Fethiye ‘de Şövalye adasında restoranımızı açtığımız zaman keşfettiğimiz bir balık oldu aslan balığı. Balıkçıma güvenip iyice iğnelerini ayıkladıktan sonra ceviche yapıp meze menümüze kattık. Beyaz eti çok lezzetli oluyor.
Çok dikkat etmemiz bir başka konu tezgahtan alacağımız balığın tazeliği
Balığın gözleri tazeliğini gösteriyor. En önemlisi kokusudur. İkincisi ise taze balığın gözleri dışa doğru parlak ve bombeli olması. Bayat balığın gözbebekleri ise sönük ve mat ve içe doğru çökmüş oluyor.
Alacağımız balığın tazeliğini anlamak için başka bir yöntem parmağımızı balığa bastırmak.
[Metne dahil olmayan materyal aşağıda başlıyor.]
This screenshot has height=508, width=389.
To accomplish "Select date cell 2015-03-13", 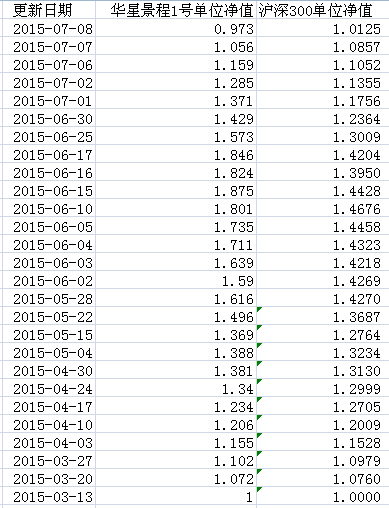I will (49, 496).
Balık taze ise parmağınız hiç iz bırakmaz, bayat ise parmağın bırakacağı bir çukur oluşur. En çok dikkat edilecek konulardan biri solungaçların rengi. Kırmızı ve canlı renkte olması gerekir.Soluk bir pembe renk olursa o balığın bayatlamış olduğunun göstergesi.
Bazı balıkçıların solungaçları kırmızı boyayla boyadıklarını görmüşlüğümüz de oluyor. Dokunduğunuzda parmaklarınızda kırmızı boya kalır.
Balıklarımızı her zaman güvendiğimiz balıkçımızdan almamız gerekiyor.
Omega 3 , A vitamini, bağışıklık sistemini koruyan, kemikleri güçlendiren, çocuklarımızın zeka gelişmesini sağlayan, kalp dostu olan, fosfor bakımından zengin, hafızayı güçlendiren bu nimetten faydalanmamak mümkün mü?
Tabii ki denizlerimiz yalnız balıklarla değil karidesinden, midyesinden başlayıp, ahtapot, kalamar, pavurya,
istiridye, tarak ,fuskes, solines ve sonsuz çeşitlerine kadar daha sonraki günlüklerimde buluşucağız.